Delving into the deeply enigmatic nature of Artificial Intelligence (AI), ‘ Unpredictable, Unexplainable, Uncontrollable’ explores the various reasons why the field is so challenging. Written by one of the founders of the field of AI safety, this book addresses some of the most fascinating questions facing humanity, including the nature of Intelligence, Consciousness, Values and Knowledge. Moving from a broad introduction to the core problems, such as the unpredictability of AI outcomes or the difficulty in explaining AI decisions, this book arrives at more complex questions of ownership and control, conducting an in-depth analysis of potential hazards and unintentional consequences. The book then concludes with philosophical and existential considerations, probing into questions of AI personhood, consciousness and the distinction between human intelligence and Artificial General Intelligence (AGI).
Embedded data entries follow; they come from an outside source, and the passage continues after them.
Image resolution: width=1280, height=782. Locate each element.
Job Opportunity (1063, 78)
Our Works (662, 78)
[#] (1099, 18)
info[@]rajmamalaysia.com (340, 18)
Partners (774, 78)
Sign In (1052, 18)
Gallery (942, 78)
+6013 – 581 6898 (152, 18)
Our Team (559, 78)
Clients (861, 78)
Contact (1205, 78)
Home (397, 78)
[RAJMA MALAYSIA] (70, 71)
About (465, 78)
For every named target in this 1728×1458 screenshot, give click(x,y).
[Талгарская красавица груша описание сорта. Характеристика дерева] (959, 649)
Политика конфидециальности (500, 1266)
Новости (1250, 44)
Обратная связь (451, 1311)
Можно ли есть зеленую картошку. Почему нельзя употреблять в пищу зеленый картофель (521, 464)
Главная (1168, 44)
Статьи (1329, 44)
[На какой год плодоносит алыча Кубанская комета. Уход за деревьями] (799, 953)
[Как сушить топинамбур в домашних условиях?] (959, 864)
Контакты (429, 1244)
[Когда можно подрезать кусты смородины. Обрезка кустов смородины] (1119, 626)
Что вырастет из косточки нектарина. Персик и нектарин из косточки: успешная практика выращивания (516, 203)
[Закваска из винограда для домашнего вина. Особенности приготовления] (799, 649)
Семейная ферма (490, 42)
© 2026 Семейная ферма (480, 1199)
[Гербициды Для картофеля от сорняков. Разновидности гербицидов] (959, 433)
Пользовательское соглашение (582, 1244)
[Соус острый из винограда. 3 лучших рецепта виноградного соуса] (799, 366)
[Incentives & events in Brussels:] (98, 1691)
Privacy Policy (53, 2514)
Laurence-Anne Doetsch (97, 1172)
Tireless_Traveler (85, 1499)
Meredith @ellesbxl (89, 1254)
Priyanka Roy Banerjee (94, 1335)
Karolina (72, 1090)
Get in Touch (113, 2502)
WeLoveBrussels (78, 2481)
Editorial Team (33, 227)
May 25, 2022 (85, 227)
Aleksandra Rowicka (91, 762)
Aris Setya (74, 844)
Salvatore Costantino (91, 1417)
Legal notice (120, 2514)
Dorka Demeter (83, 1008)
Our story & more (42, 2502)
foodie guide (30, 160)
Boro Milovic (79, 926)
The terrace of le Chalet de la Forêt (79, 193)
Bridging the gap between technical intricacies and philosophical musings, ‘ Unpredictable, Unexplainable, Uncontrollable’ appeals to both AI experts and enthusiasts looking for a comprehensive understanding of the field, whilst also being written for a general audience with minimal technical jargon.
Everything you need to know about the current state of research on AI Safety. Even if you're an AI security skeptic (like me), this book is a must-read. There's even a special chapter dedicated to skeptics like us.
I watched Yampolskiy on the Fridman show and was incredibly impressed by his knowledge and eloquence. The book reflects the same qualities.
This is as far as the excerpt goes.